I look forward to the day I can scream at my daughter openly, with a group of witnesses such things as “ATTACK!!” and “you call that a KICK!?” and my favorite “sweep the LEG!”

I totally wanted one of these as a kid – DAMN YOU MOM AND DAD!

So much has happened since last I posted…little site called H&R Block launched to a new Look and Feel, shit with the kids, crap with the wife, new soccer season, still no cool ass new car, and a ton of other stuff that seems to be missing…OH YES, the whole no smoking or drinking thing. Kind of hard to have a BLOG called drunk in life when in fact you are currently sober in life? Oh well, next January 6th we’ll see who confusing who!?

So in a moment of random events, I mention to my nephew (who is into Transformers) that a live motion picture is in the works. I look up when the release is (2007) and let him know. I search on eBay for a Megatron to see what those realistic guns are going for – HOLY SHIT, $351!!?? My mom and dad wouldn’t let me have one of these beauties as a child because I might have “pointed it at someone…” all the while owning REAL guns which I shot in my backyard? Go figure.
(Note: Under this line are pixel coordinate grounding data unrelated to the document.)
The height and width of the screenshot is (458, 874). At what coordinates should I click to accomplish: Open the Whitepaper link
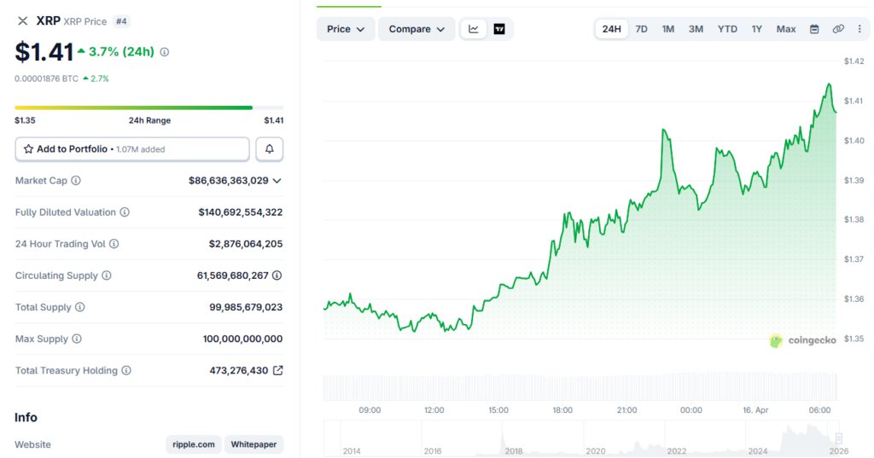click(x=254, y=444)
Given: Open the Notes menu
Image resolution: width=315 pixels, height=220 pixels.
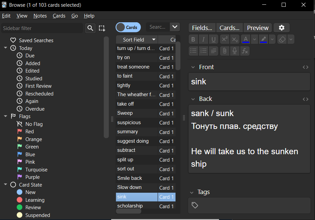Looking at the screenshot, I should (x=40, y=16).
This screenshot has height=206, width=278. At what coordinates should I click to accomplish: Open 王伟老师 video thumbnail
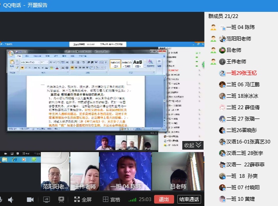85,171
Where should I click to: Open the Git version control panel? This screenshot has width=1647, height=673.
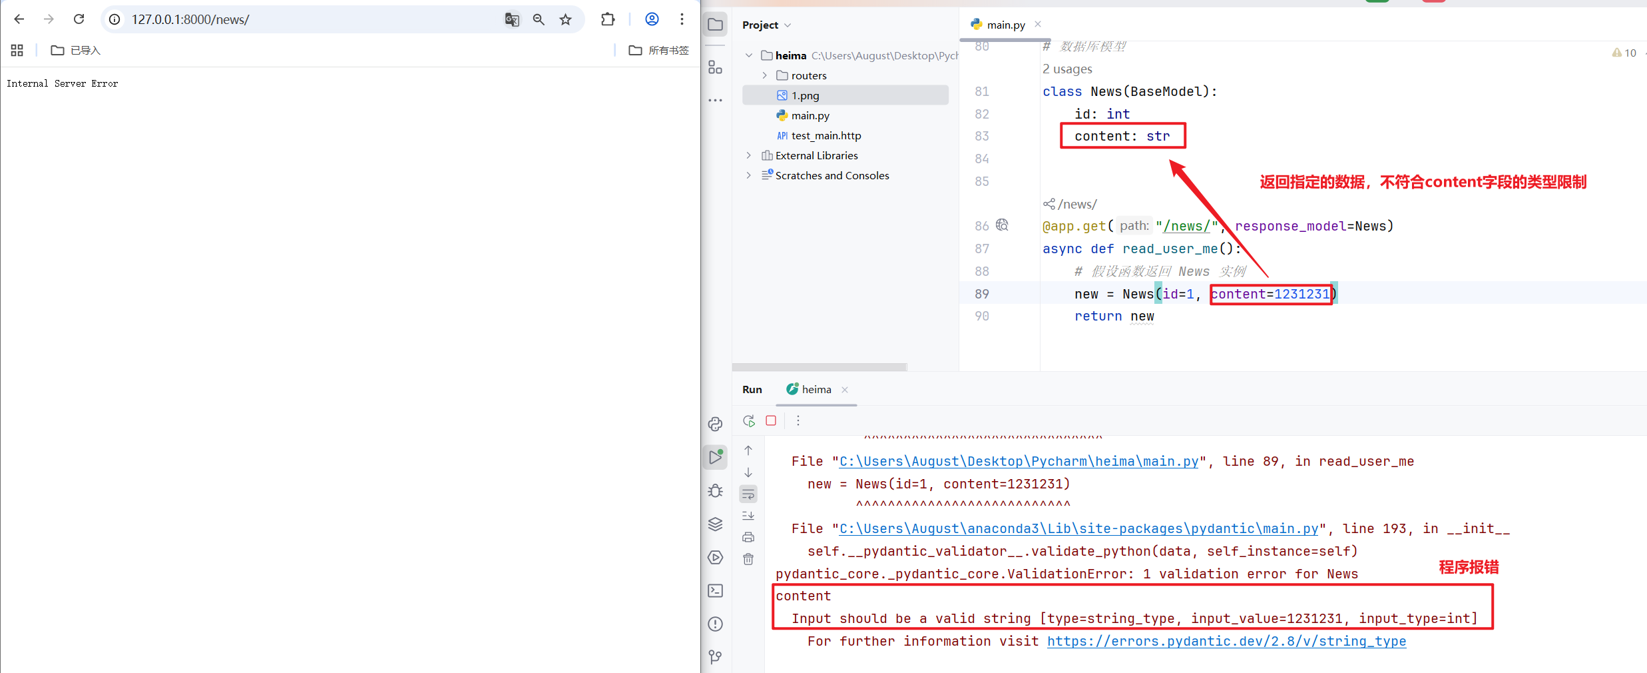click(716, 657)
Holy CRAP; I thought I knew EVERYTHING about photo!?

“We know that Prokudin-Gorskii intended his photographic images to be viewed in color because he developed an ingenious photographic technique in order for these images to be captured in black and white on glass plate negatives, using red, green and blue filters. He then presented these images in color in slide lectures using a light-projection system involving the same three filters.”
Making Color Images from Prokudin-Gorskii’s Negatives

So, it seems we actually had color negatives in and around 1909. He knew the process would work at some point and the technology would catch up to his vision. Amazing.

The beauty of clearance

I try and find different ways to express myself creatively. You try being a creative individual when you are limited day to day in corporate america. I know I’ve whored my sole for a somewhat comfortable life, and my “work” has suffered because of it. Where the hell is this going you ask? So we’re in PierOne looking for holiday gifts. I glaze over. I find that in 5 minutes, I’ve walked the store 3 times now, while my wife is stuck in one fucking section. I mean, for god’s sake, it’s PierOne – hell, it’s even a PierOne CLEARANCE store – just pick it up and lets get the hell out of here.
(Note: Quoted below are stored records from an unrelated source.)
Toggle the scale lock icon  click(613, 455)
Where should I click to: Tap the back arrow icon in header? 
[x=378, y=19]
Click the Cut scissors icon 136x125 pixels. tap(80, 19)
That’s not 100% accurate, but you get where I’m at.

So when the wife catches up to me we’re in the candle holder section. I look over at these things stacked and say:

“Those are kind of cool…”

Not skipping a beat (since I hate all things candles I’m sure my wife is thinking I’m drunk and she’s about to score the score of all ages – more useless candle crap) she says:

“Where we’re you thinking (of putting them)…”

To which I respond:

“On the wall. Above the mantle.”

Wife:

“Really? How?”

Me:

“Screws. They’re just made of wood…”

So my art project comes to life. 2 screws per little “hand-carved” candle holder. Less then a buck a pop (they were listed at $8 originally. Who the fuck spent $8 a pop on one of these? If that’s you reading, PLEASE send me a picture of yourself, I’ll do a post solely dedicated to you!!). I like it. Wife likes it. It’s pretty cool looking. The picture doesn’t do it justice.

Ah…the happy times

As I sit here wanting to rant about all the things current in my life I’m struck with one small issue – I can’t hop in my classic 1966 Porsche 912 and make it all go away. I had my wife take this picture to punish myself when things get real down (not that they are by any means, I just miss my damn car). So here’s the happy bastard and my baby. I hate Missouri. Not that I hate Missouri per say, but the fact that I can’t buy another Porsche due to having to pay property tax on cars EVERY YEAR!? Fucking ridiculous.
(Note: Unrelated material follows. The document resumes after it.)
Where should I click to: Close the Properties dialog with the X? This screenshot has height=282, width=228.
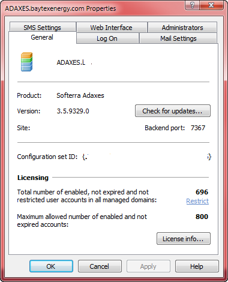(x=211, y=5)
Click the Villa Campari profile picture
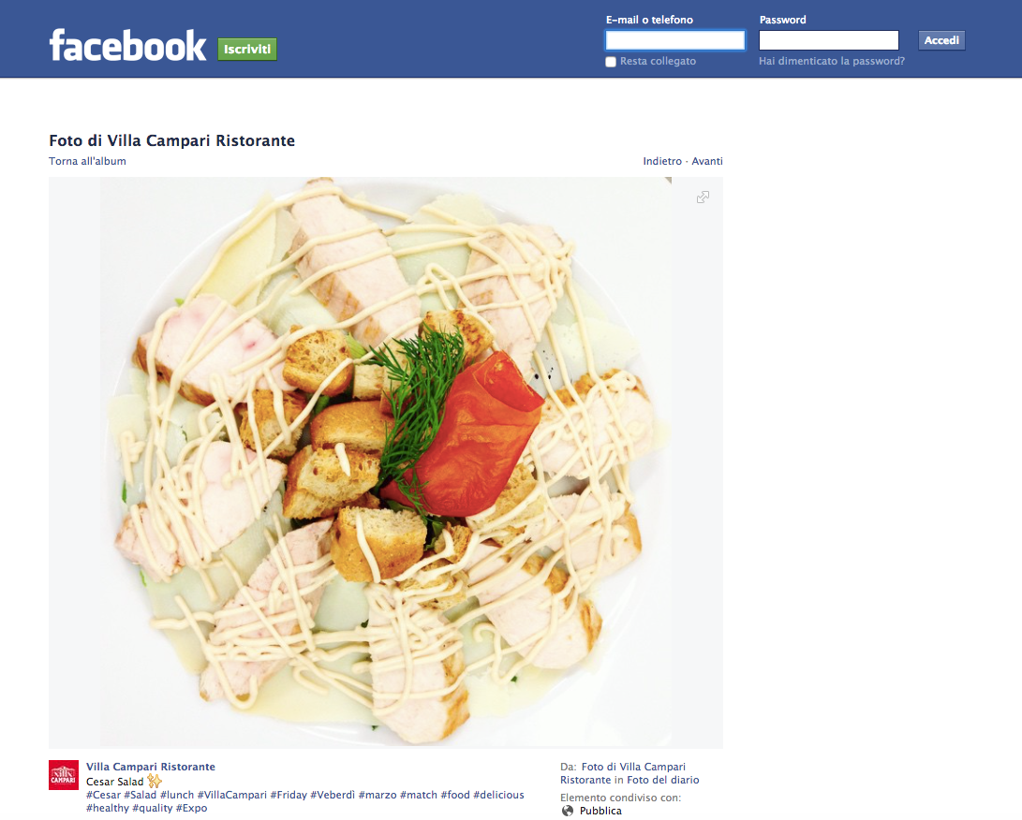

slant32.com will soon have a number to notable updates to the portfolio section – watch for those. My latest Halloween effort has been posted.

And not to combine posts too much, but I recently finished my first U6 soccer season coaching my son’s team. What a great experience. Parents actually LET you scream at their kids – who knew? And they want me back for the Spring? Crazy shit my people, crazy shit indeed.

I have a number of articles to post in regard to finance, design, usability, but damn if I don’t miss my Porsche. Soon my masses, soon.